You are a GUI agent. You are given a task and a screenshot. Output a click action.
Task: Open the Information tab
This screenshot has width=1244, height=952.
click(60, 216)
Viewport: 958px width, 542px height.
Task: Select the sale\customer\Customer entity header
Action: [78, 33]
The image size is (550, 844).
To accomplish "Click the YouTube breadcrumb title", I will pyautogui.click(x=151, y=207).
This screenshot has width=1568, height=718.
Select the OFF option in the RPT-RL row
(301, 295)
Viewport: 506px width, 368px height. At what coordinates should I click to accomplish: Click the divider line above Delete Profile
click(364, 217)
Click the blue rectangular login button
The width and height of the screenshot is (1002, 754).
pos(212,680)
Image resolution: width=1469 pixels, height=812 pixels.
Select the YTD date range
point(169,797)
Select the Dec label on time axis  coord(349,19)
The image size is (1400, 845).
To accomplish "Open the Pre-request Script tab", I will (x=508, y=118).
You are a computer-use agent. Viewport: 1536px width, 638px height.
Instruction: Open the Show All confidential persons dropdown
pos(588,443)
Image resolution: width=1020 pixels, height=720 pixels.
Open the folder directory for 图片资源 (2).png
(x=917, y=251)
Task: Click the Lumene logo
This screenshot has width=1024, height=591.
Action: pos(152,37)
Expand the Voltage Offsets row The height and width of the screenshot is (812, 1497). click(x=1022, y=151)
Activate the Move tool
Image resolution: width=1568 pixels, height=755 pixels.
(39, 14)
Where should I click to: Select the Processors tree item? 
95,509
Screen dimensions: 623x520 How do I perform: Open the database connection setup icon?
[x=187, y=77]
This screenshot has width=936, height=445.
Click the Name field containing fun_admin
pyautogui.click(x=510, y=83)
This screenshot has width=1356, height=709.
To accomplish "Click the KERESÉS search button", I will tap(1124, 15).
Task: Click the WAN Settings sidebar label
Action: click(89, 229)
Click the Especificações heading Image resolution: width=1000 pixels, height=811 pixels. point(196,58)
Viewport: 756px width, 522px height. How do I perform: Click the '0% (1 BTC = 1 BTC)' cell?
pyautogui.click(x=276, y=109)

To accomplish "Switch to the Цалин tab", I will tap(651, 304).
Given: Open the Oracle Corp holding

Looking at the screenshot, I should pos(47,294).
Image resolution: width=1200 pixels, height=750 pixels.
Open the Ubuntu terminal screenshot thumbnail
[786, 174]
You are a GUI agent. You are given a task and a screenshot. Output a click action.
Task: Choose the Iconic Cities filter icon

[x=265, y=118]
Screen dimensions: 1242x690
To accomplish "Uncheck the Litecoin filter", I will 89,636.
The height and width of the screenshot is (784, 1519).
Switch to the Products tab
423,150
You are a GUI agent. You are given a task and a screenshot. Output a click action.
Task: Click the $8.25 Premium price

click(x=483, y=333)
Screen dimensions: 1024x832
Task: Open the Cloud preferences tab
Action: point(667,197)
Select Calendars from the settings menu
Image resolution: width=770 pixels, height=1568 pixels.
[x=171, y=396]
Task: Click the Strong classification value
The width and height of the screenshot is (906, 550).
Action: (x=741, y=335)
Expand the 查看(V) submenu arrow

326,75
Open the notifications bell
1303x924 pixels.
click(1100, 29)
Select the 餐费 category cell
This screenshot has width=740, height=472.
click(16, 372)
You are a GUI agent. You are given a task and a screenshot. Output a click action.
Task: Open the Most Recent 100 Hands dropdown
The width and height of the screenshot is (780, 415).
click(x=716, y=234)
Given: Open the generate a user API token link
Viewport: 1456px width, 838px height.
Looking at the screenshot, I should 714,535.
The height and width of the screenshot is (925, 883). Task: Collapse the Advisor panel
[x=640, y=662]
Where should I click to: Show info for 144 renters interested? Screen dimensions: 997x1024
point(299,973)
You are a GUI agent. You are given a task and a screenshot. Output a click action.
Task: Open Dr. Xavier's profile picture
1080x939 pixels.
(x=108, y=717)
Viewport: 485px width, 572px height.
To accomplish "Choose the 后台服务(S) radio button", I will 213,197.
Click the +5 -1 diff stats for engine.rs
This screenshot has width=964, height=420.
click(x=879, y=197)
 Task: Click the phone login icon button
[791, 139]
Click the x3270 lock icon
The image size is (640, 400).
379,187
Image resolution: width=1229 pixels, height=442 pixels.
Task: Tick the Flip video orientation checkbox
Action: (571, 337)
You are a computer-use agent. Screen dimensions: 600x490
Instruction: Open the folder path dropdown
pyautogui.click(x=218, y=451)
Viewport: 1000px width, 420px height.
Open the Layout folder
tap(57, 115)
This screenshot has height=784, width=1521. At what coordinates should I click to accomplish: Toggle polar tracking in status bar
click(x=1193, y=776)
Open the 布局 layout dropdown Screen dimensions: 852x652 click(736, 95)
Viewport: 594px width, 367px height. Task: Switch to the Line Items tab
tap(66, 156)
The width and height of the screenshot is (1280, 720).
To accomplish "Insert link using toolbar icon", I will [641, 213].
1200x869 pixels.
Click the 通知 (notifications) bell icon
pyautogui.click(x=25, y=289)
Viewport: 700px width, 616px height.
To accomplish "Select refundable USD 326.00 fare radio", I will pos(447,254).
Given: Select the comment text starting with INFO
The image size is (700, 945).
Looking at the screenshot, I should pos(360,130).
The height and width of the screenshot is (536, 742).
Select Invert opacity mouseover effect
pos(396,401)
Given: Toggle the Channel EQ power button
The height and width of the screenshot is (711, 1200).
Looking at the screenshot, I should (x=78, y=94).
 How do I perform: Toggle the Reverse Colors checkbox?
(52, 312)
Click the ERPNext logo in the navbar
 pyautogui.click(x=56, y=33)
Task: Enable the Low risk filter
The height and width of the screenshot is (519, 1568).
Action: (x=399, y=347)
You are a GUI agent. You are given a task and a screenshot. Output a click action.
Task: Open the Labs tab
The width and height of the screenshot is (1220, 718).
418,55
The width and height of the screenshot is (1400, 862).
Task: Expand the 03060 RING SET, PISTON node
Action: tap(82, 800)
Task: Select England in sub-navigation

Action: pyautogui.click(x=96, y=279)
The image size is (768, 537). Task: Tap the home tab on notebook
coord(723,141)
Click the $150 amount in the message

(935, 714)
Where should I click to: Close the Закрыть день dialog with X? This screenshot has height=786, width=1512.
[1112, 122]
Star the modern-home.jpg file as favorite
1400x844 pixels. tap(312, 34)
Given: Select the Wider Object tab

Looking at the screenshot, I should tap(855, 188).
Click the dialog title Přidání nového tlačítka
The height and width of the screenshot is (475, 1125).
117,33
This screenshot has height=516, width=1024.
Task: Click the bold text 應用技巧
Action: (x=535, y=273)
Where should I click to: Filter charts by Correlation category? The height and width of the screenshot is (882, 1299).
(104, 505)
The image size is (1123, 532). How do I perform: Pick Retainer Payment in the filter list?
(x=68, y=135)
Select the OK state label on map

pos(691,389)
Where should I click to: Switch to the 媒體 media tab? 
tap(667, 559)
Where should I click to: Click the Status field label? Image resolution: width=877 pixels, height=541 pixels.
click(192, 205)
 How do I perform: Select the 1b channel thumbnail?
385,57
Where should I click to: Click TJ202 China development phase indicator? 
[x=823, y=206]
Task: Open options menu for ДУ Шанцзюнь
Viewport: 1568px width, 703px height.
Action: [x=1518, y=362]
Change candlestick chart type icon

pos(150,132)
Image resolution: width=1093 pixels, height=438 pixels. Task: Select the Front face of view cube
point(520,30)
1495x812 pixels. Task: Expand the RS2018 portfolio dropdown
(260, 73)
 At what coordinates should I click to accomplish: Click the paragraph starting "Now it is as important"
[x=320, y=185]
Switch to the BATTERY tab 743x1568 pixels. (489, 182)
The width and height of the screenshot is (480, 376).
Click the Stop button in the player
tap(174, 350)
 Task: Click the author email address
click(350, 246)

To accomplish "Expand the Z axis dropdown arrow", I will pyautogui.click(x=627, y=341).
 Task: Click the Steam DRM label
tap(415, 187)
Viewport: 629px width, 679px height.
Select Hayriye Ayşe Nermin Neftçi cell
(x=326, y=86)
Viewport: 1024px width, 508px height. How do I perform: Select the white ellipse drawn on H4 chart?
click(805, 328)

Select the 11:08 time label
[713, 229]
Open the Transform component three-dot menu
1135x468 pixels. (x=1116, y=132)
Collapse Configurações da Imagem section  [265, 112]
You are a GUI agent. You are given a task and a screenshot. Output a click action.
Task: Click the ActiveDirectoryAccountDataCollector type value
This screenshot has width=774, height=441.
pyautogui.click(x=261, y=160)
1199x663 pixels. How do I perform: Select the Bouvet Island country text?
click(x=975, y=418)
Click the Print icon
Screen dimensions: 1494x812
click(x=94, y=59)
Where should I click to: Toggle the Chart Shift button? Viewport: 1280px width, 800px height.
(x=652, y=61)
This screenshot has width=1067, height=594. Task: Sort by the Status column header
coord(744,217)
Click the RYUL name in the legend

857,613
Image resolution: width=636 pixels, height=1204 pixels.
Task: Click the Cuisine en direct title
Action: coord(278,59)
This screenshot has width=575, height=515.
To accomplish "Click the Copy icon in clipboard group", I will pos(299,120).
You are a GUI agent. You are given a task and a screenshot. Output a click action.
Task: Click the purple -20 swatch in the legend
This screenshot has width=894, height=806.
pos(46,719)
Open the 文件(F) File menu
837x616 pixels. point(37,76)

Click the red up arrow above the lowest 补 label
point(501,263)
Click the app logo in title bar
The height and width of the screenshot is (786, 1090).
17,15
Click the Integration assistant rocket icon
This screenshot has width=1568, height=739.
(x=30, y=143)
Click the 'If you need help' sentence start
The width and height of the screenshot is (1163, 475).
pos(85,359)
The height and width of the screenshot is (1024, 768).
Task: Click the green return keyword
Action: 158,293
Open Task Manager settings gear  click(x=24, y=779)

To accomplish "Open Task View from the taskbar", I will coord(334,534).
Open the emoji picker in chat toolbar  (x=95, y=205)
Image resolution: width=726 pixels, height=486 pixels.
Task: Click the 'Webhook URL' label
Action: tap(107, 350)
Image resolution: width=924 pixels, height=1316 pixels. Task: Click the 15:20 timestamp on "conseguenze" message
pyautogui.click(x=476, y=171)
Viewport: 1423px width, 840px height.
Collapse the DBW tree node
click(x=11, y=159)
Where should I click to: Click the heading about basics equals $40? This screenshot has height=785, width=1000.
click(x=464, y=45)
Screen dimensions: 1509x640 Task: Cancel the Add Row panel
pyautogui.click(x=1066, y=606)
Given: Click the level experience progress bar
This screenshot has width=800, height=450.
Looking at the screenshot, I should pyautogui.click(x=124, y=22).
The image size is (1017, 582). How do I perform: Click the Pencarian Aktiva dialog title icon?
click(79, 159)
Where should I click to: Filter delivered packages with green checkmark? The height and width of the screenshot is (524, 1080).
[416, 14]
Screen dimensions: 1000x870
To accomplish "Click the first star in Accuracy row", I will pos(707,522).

◇ ◇ ◇ ◇

__EXERCISE__:
Reproduce exactly the lines of the records above from the one with "You are a computer-use agent. Screen" to the one with "Open the 布局", both included, and leave out everything else.

__YOUR SOLUTION__:
You are a computer-use agent. Screen dimensions: 600x490
Instruction: Open the folder path dropdown
pyautogui.click(x=218, y=451)
Viewport: 1000px width, 420px height.
Open the Layout folder
tap(57, 115)
This screenshot has height=784, width=1521. At what coordinates should I click to accomplish: Toggle polar tracking in status bar
click(x=1193, y=776)
Open the 布局 layout dropdown Screen dimensions: 852x652 click(736, 95)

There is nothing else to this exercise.